Start by locating problematic bisections (where only some parts were generated) from above:
```
> find shard_results/ -iname "*[a-d]_q_*.csv"
shard_results/93c_q_html-result.csv
shard_results/96d_q_html-result.csv
```
if that looks correct, delete **all** the 4 sections for the problematic bisections:
```
rm $(find shard_results/ -size 0 -iname "*[a-d]_q_*.csv" | sed 's/[a-d]_q_/[a-d]_q_/')
```
then perform a bisection in 8 parts:
```
for QT in $(find . -maxdepth 1 -iname "solrq_*.q" | sed 's/.*solrq_\(.*\).q/\1/'); do for BISECT in "a#[* TO sha1:6}" "b#[sha1:6 TO sha1:C}" "c#[sha1:C TO sha1:G}" "d#[sha1:G TO sha1:K}" "e#[sha1:K TO sha1:O}" "f#[sha1:O TO sha1:S}" "g#[sha1:S TO sha1:W}" "h#[sha1:W TO *]"; do find shard_results/ -size 0 -iname "*q_${QT}-result.csv" | grep -o '[0-9]*' | sort -u | xargs -P 0 -I {} bash -c "FILTER=\"hash:${BISECT:2}\" INDEX=ns{} OUTPUT_PREFIX=shard_results/{}${BISECT:0:1}_ ./solr_stream_queries.sh solrq_${QT}.q" ; done ; done
```
After this, move all full results (all 8 bisections > size 0) to `8`:
```
mkdir -p 8 ; for QT in $(find . -maxdepth 1 -iname "solrq_*.q" | sed 's/.*solrq_\(.*\).q/\1/'); do for SHARD in $(seq 1 140); do if [[ -s shard_results/${SHARD}a_q_${QT}-result.csv && -s shard_results/${SHARD}b_q_${QT}-result.csv && -s shard_results/${SHARD}c_q_${QT}-result.csv && -s shard_results/${SHARD}d_q_${QT}-result.csv && -s shard_results/${SHARD}e_q_${QT}-result.csv && -s shard_results/${SHARD}f_q_${QT}-result.csv && -s shard_results/${SHARD}g_q_${QT}-result.csv && -s shard_results/${SHARD}h_q_${QT}-result.csv ]]; then mv shard_results/${SHARD}_q_${QT}-result.csv shard_results/${SHARD}[a-h]_q_${QT}-result.csv 8/ ; fi ; done ; done
```
and merge to done:
```
mkdir -p done ; for QT in $(find . -maxdepth 1 -iname "solrq_*.q" | sed 's/.*solrq_\(.*\).q/\1/'); do for SHARD in $(seq 1 140); do if [[ -s 8/${SHARD}a_q_${QT}-result.csv ]]; then echo "$QT $SHARD" ; java -Xmx8g DomainStatMerger.java 8/${SHARD}a_q_${QT}-result.csv 8/${SHARD}b_q_${QT}-result.csv 8/${SHARD}c_q_${QT}-result.csv 8/${SHARD}d_q_${QT}-result.csv 8/${SHARD}e_q_${QT}-result.csv 8/${SHARD}f_q_${QT}-result.csv 8/${SHARD}g_q_${QT}-result.csv 8/${SHARD}h_q_${QT}-result.csv > 8/${SHARD}_q_${QT}-result.csv ; mv -n 8/${SHARD}_q_${QT}-result.csv done/ ; fi ; done ; done
```
If anything is still missing, try re-running bisect 8 again and if that fails, break out bisect 16 or the ultimate bisect 32. Left as an exercise to the reader.
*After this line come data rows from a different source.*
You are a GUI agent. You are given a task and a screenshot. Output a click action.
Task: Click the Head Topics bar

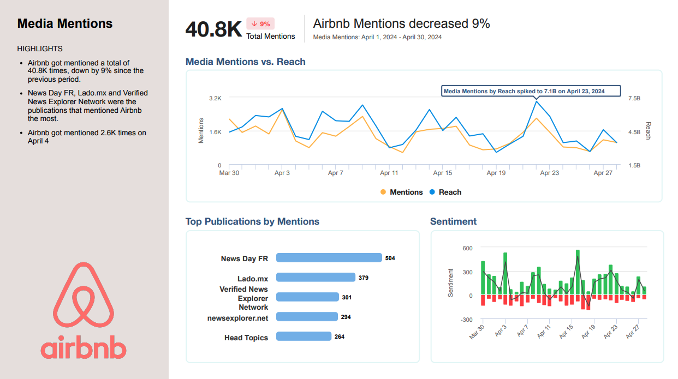click(304, 336)
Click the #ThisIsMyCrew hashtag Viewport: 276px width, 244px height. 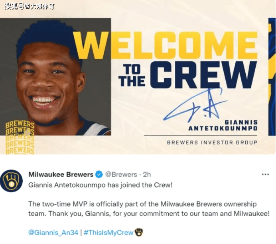pyautogui.click(x=108, y=232)
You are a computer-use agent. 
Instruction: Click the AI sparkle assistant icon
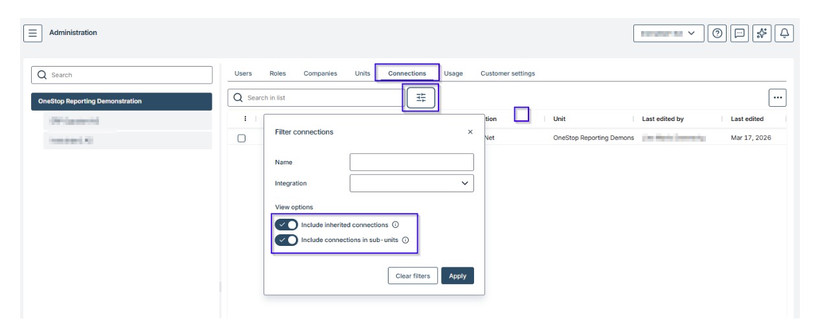coord(762,33)
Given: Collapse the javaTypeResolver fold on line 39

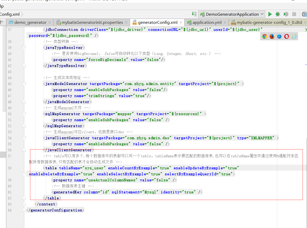Looking at the screenshot, I should click(x=24, y=48).
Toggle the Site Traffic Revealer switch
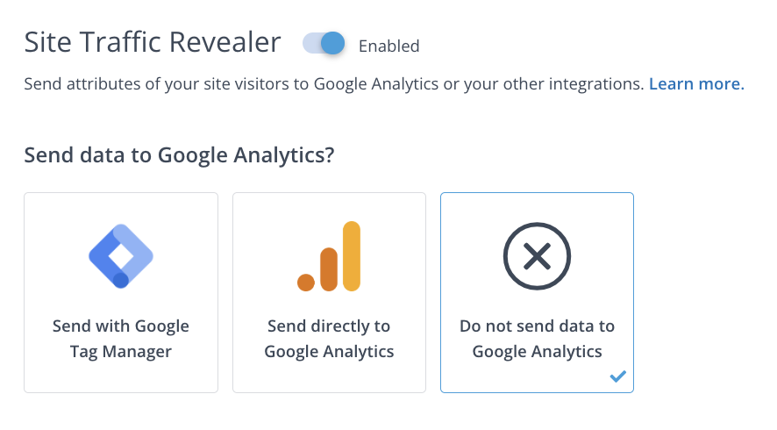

Check if anything is missing:
```
for QT in $(find . -maxdepth 1 -iname "solrq_*.q" | sed 's/.*solrq_\(.*\).q/\1/'); do for SHARD in $(seq 1 140); do if [[ ! -s done/${SHARD}_q_${QT}-result.csv ]]; then echo "$QT $SHARD is missing" ; fi ; done ; done
```
### Hacks
For each query, check if there are any result (including bisected) for all shards:
```
for QT in $(find . -maxdepth 1 -iname "solrq_*.q" | sed 's/.*solrq_\(.*\).q/\1/'); do for SHARD in $(seq 1 140); do if [[ -z "$(find shard_results -maxdepth 1 -iname "${SHARD}_q_${QT}-result.csv" -o -iname "${SHARD}[a-z]_q_${QT}-result.csv")" ]]; then echo "Missing: $QT $SHARD" ; fi ; done ; done
```
## Merging
Merge results of the same type
```
find done/ -iname "*.csv" | sed 's/.*[0-9]*_q_//' | sort -u | while read -r M; do echo "Processing $M" ; java -Xmx4g DomainStatMerger.java done/*_q_$M > total_$M ; done
```
Merge results across types for the big summary
```
java DomainStatJSON.java $(find -maxdepth 1 -iname "total_*.csv") > total.summary
```
## Sanity checking
The sum of the statistics numbers for `http` and `https` should equal those of `total`:
Extract a sample of 1000 entries from the middle of the total summary, then verify that the number of `http+https` entries matches `total` and that the bytes from those entries also matches. Do note that the order of `http`, `https` and `total` matters in the input so if the order is different in the concrete `total.summary`, the snippet below must be adjusted accordingly. Yes, it is a quick hack.
```
head -n $( echo "$(wc -l < total.summary) / 2" | bc ) total.summary | tail -n 1000 > sample1000
cat sample1000 | sed -e 's/\({"[0-9][0-9][0-9]\)/\n\1/g' -e 's/, \("[0-9][0-9][0-9][0-9]"\)/\n{\1/g' | grep "{" | while read -r LINE; do sed 's/.*n_http":\([0-9]\+\).*n_total":\([0-9]\+\).*n_https":\([0-9]\+\).*/\1+\3-\2/' <<< "$LINE" | bc ; sed 's/.*s_http":\([0-9]\+\).*s_total":\([0-9]\+\).*s_https":\([0-9]\+\).*/\1+\3-\2/' <<< "$LINE" | bc ; done | grep -v '^0$'
```